For reference, please also see:
http://ipv6.web.cern.ch/content/linux-ipv6-routing-table-maxsize-badly-dimensioned-compared-ipv4

Comment 1 Josh Boyer 2015-05-15 11:33:59 UTC

You can change the limit via the sysctl.  If you want the default limit changed, you can add a file to /etc/sysctl.d/ to set it.

If you want the distribution to increase the limit by default, then this should be assigned to initscripts so I'm doing it now.  If you want the in-kernel default changed, you need to take it upstream.

Comment 2 Lukáš Nykrýn 2015-05-15 11:50:08 UTC

If the limit is insanely low, that it is a kernel problem and the default value should be changed (of course upstream first). But I don't see a reason why this can't be handled by kernel maintainers.

Comment 3 Josh Boyer 2015-05-15 11:55:11 UTC

The kernel has runtime tunables to be used at runtime.  We are not going to carry a patch for this in the Fedora kernel, and sysctl should be used until it works itself out upstream.  This is no different than shmmax or shmall that we already set via sysctl in initscripts.

Comment 4 Lukáš Nykrýn 2015-05-15 15:13:43 UTC

(In reply to Josh Boyer from comment #3)
> The kernel has runtime tunables to be used at runtime.  We are not going to
> carry a patch for this in the Fedora kernel, and sysctl should be used until
> it works itself out upstream.  This is no different than shmmax or shmall
> that we already set via sysctl in initscripts.

Please see:
https://bugzilla.redhat.com/show_bug.cgi?id=1056547
https://git.fedorahosted.org/cgit/initscripts.git/commit/?id=032a604fe9c24483c9bc67c76494995d88115abe

And please don't return this to intiscripts, unless there is a clear reason why this can't be changed in kernel upstream.

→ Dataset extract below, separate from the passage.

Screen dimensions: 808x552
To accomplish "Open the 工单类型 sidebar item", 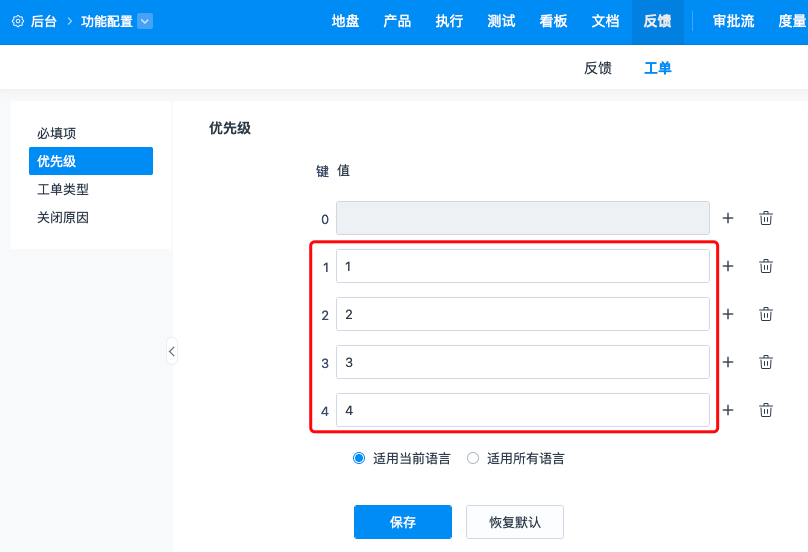I will click(x=63, y=189).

Comment 5 Neil Horman 2015-05-15 17:05:06 UTC

Please see the documentation for these sysctls as your understanding is incorrect:
http://lxr.free-electrons.com/source/Documentation/networking/ip-sysctl.txt

ipv6.route.max_size isn't a measure of the number of bytes available to the ipv6 route cache, its a measure of the number of entries allowed in the ipv6 route cache before the garbage collector runs.  4096 entries is more than sufficient for most server workloads, which is what the defaults are tuned for.  If you intend to use Linux as a core router, for which 4096 is too small a value, tune max_size (and all the other settings that need adjusting) for such a workload.

Comment 6 Neil Horman 2015-05-15 17:58:48 UTC

Also, be aware that upstreams solution to the general problem route cache sizing is going to be removing the route cache from ipv6, just as they did with ipv4.  thats a large undertaking though, not just a simple bug fix.  Until then, the solution is going to be, bump up your cache size to fit your workload

Comment 7 Seb L. 2015-05-15 18:23:33 UTC

Dear Neil,

Only net.ipv4.route.max_size is documented on the link you gave, and all it says (for kernel >= 3.6) is that this is now deprecated (which probably explains the returned 2 Gi value).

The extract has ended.